» Exercise goal:
Please name the journal that the rice genotyping study in the publication record was submitted to.

» Extract:
___
Comparisons of sampling methods for assessing intra and inter-accession genetic diversity in three rice species using genotyping by sequencing

Authors: GOUDA, ARNAUD - Africa Rice Center (AFRICARICE); NDJIONDJOP, MARIE - Africa Rice Center (AFRICARICE); DJEDATIN, GUSTAVE - National Science And Technology University Of Benin; Warburton, Marilyn; GOUNGOULOU, ALPHONSE - Africa Rice Center (AFRICARICE); KPEKI, SÈDJRO - Africa Rice Center (AFRICARICE); N'DIAYE, AMIDOU - University Of Saskatchewan; SEMAGN, KASSA - Africa Rice Center (AFRICARICE)

Submitted to: Scientific Reports
Publication Type: Peer Reviewed Journal
Publication Acceptance Date: 7/27/2020
Publication Date: 8/18/2020
Citation: Gouda, A.C., Ndjiondjop, M.N., Djedatin, G., Warburton, M.L., Goungoulou, A., Kpeki, S.B., N'Diaye, A., Semagn, K. 2020. Comparisons of sampling methods for assessing intra and inter-accession genetic diversity in three rice species using genotyping by sequencing. Scientific Reports. 10:13995. https://doi.org/10.1038/s41598-020-70842-0.
___
» Data for analysis:
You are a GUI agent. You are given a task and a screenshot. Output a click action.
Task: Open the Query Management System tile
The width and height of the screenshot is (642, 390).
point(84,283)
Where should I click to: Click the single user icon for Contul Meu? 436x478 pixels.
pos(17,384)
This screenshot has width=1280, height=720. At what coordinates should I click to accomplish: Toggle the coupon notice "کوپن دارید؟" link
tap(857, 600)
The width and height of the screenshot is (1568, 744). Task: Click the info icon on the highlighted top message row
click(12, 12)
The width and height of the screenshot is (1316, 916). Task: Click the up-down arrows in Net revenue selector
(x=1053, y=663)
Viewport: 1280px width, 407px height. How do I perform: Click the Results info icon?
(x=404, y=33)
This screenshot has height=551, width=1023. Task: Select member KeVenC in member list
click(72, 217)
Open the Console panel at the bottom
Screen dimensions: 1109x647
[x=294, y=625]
___
» Your solution:
Scientific Reports